Werner kehrt zurück: rb empfängt werder am ligastartort

Ole Werner, der ehemalige Erfolgstrainer von Werder Bremen, steht am Samstag erstmals als gegnerischer Coach im Weserstadion an der Seitenlinie. Das Auswärtsspiel von RB Leipzig in Bremen ist für den gebürtigen Bremenser somit eine Reise in seine Vergangenheit – ein Duell voller Emotionen, das aber auch taktische Herausforderungen mit sich bringt.

Personelle engpässe beim pokalfinalisten

Personelle engpässe beim pokalfinalisten

Die Vorbereitung auf dieses Duell wird für Werner durch einige personelle Sorgen erschwert. Der junge Stürmer Brajan Gruda fällt verletzungsbedingt aus. Er zog sich im Nationalmannschaftsspiel der U21 Adduktorenprobleme zu, die ihn nun auch gegen Werder außer Gefecht setzen werden. "Es ist bedauerlich, dass Brajan diese Verletzung mitbringt, aber wir sind optimistisch, dass er gegen Gladbach wieder einsatzbereit sein wird," erklärte Werner auf der Pressekonferenz.

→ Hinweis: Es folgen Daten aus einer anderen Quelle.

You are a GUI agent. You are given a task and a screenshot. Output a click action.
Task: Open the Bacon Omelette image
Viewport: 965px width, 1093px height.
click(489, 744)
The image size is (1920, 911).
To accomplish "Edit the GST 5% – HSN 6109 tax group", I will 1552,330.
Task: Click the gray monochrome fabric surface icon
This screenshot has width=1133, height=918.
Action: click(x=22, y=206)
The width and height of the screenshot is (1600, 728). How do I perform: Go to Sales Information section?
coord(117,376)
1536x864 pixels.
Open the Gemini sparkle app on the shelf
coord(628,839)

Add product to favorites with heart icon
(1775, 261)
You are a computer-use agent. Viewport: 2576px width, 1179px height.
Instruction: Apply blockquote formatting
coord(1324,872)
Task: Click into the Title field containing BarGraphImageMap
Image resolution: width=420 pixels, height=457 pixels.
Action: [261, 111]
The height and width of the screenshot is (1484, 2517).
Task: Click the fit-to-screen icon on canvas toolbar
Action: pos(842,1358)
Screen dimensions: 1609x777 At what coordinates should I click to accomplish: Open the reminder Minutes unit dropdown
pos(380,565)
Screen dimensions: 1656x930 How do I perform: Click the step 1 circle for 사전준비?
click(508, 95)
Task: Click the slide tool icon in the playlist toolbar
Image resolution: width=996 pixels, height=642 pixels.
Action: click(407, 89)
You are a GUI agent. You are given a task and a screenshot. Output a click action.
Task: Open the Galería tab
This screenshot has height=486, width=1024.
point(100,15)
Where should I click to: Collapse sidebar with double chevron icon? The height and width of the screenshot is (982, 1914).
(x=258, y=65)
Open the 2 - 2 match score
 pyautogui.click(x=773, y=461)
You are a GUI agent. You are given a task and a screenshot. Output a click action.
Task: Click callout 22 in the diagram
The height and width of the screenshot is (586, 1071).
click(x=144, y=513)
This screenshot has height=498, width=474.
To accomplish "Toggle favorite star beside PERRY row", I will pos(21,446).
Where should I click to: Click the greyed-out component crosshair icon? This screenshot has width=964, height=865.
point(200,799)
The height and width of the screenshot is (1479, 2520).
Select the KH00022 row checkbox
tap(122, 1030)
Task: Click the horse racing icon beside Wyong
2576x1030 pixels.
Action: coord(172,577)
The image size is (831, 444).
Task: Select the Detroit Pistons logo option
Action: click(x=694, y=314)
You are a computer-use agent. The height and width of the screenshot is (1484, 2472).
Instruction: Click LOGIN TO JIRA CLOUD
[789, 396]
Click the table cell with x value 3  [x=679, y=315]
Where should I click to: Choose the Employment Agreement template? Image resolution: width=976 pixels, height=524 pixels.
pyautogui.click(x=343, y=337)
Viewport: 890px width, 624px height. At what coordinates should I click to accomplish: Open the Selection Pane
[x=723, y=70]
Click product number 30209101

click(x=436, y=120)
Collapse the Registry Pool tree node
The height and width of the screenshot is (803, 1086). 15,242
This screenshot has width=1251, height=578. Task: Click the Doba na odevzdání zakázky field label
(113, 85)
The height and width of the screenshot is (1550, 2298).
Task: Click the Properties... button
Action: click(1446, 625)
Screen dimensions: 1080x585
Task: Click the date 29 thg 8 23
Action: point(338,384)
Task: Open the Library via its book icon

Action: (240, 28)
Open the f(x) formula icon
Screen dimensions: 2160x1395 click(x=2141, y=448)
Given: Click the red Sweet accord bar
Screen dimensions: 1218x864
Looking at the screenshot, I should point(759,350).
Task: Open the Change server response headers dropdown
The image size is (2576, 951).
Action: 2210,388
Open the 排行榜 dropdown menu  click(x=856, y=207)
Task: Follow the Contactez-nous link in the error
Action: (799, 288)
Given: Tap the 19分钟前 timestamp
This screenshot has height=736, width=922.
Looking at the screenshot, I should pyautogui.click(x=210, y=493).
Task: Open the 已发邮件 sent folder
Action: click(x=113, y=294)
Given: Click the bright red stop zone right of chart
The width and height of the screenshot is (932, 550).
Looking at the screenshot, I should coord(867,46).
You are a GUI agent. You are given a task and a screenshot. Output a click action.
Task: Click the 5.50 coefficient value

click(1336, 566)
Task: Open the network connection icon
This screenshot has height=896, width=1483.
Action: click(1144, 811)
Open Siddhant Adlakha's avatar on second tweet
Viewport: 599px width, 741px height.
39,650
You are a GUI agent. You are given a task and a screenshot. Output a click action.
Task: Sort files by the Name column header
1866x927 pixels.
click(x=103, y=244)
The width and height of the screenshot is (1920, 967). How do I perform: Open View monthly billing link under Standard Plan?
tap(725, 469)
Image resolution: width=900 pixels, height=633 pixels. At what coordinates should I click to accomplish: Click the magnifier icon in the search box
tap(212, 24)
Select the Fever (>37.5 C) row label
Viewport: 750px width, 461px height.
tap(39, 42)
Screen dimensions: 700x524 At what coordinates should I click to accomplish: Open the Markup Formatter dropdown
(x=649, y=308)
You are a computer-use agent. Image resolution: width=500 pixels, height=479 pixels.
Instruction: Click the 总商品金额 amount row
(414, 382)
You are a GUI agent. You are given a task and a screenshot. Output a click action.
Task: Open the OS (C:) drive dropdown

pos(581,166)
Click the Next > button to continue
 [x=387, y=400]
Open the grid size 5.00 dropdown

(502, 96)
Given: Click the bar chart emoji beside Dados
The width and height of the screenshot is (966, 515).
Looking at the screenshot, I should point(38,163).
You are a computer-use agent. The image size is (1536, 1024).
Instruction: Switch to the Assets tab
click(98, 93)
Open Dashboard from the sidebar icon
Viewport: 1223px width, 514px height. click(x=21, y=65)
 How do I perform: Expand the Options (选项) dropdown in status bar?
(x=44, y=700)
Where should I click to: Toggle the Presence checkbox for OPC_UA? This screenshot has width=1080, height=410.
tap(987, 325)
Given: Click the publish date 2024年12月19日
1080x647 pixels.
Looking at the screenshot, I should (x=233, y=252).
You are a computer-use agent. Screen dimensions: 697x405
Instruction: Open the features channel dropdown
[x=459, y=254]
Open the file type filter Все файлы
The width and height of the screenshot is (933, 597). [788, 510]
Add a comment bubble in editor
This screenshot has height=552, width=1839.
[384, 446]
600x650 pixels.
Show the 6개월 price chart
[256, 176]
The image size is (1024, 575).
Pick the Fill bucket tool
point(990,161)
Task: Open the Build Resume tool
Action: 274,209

Positiv für Leipzig ist hingegen die Rückkehr von Assan Ouedraogo in den Kader. Nach mehrwöchiger Verletzungspause winkt dem talentierten Mittelfeldspieler sein Comeback. Auch Torwart Peter Gulácsi gehört wieder zum Aufgebot, wird aber zunächst die Rolle des Ersatzes einnehmen. Maarten Vandevoordt hat sich in Gulácsis Abwesenheit eindrucksvoll bewiesen und scheint die neue Nummer eins im Tor zu sein. Werner betonte jedoch, dass Gulácsi weiterhin eine wichtige Stütze des Teams sei und seine Rückkehr behutsam vorbereitet werde.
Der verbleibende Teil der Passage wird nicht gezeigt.